От сонливой тишины утра не осталось и следа. Воздух гудел от хлопанья крыльев, свиста, гама, сумятицы. А ружья наши молчали. Всякий раз, заметив нас на открытом берегу, птицы заблаговременно отворачивали. Странно, но почему-то не было особого желания стрелять. Мы были довольны тем, что видели, радовались, что сохранились еще места в сравнительной близости от городов, где в нетронутой первобытности протекает осенний пролет птиц. Только ради этого уже стоило добираться сюда. А настоящая охота не уйдет. Она впереди, и времени у нас достаточно.
Лет стал ослабевать где-то часам к семи утра, а еще часом позже прекратился совсем. И опять на озере стало тихо. Одни чибисы резвились над кочкастой болотиной, да вороны, вразвалку расхаживая по береговым отмелям, расклевывали ракушки.
Мы развели костер, поставили варить суп из концентратов. И сами по себе потекли охотничьи побасенки. Так же сами по себе они и кончились, и разговор наш незаметно принял иной характер.

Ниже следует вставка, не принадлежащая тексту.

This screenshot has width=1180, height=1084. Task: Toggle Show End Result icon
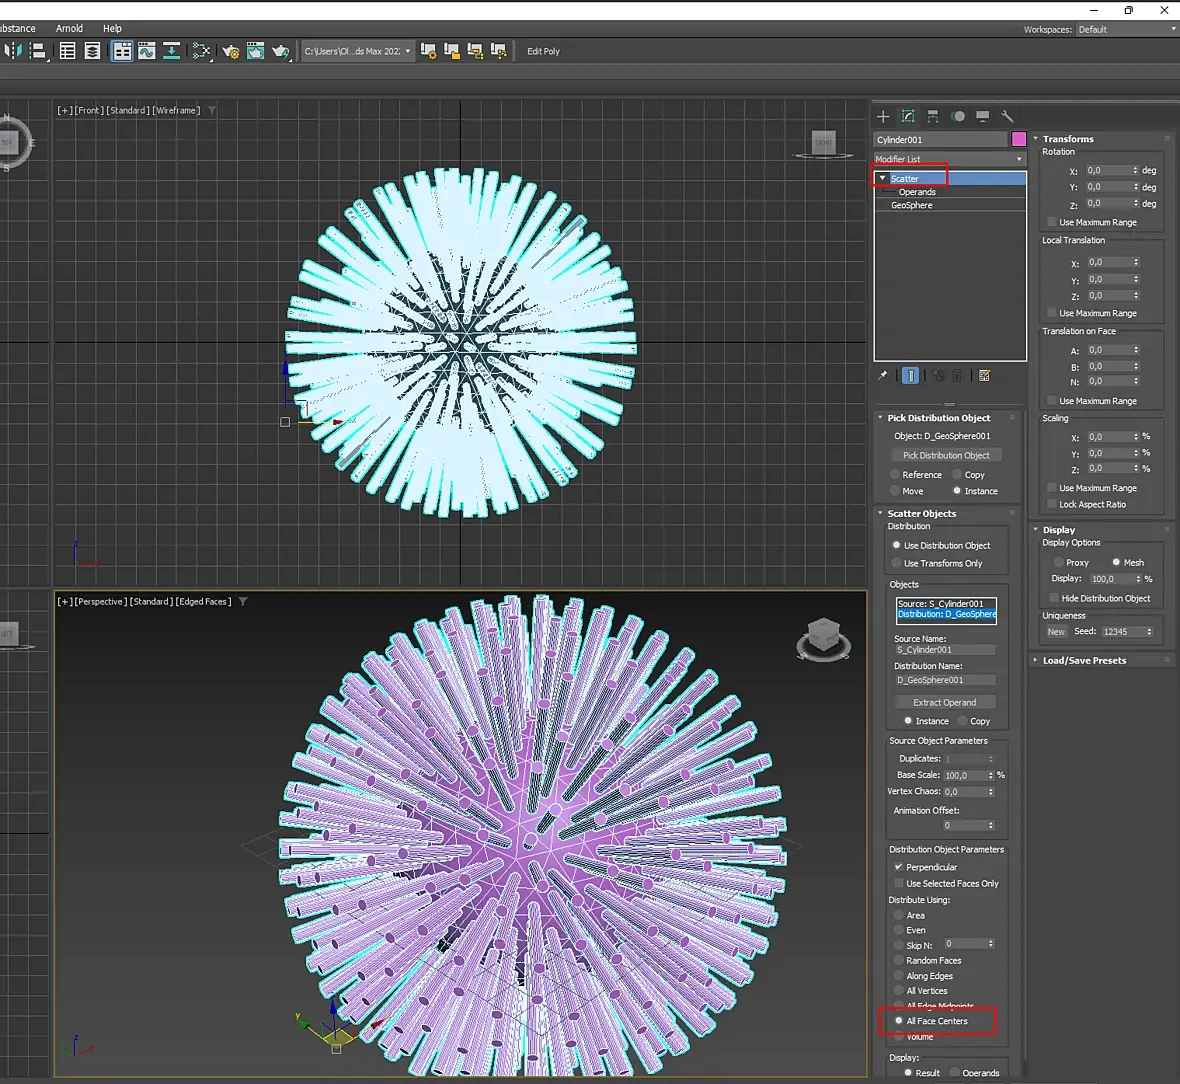(x=910, y=375)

— Вот скажи мне, дружба, почему столько собирается птицы на этом озере? — спросил Евсей Васильевич.
— Ну, как объяснить? Наверно, все же потому, что озеро на пути пролета. Это раз. И мелкое оно, камышовое. Хватает всякого корма, есть где укрыться от ветра, от врагов. Чего еще надо?
— Верно, — согласился Евсей Васильевич. Поскреб бороду и уточнил: — Почти верно. Только мне сдается, что главное тут безопасность. Ни корма, ни камышовые просторы не заманивают птицу так сильно, как безопасность от нашего брата охотников. Возьми вот, к примеру, озера Западного Зауралья. Все вроде налицо — и камыши, и корма, а не шибко же много валится на них утки даже в конце октября, в самую что ни на есть пору. Почему, думаешь? Да потому, что в это Зауралье устремляются охотники из десятков городов. Тысячи! Бедной птице присесть не дают. Мечется она, мечется, горемычная, да и айда туда, где поменьше бахают…
Евсей Васильевич подложил на огонь можжевеловых прутиков, снял ложкой с супа пенистую накипь.. Сидя на корточках, долго смотрел, как языкастое, бледное в солнечном свете пламя лижет мятые бока котелка.
— Тем и спаслось Глухое, что оно далековато, — снова заговорил дед. — Железной дороги близко нет, машины тоже не ходят. Продолжали бы рубить лес — не было бы здесь этого царства. Так уж у нас повелось: где люди, где промышленность — там нет в природе изначальной красоты, а стало быть, нет ни зверя, ни птицы. И неуж настолько невозможное это дело, чтобы и то и другое вместе было?
Дед вопросительно посмотрел на меня. Потом резко поднялся, засунул руки в карманы брюк, заходил взад-вперед у костра.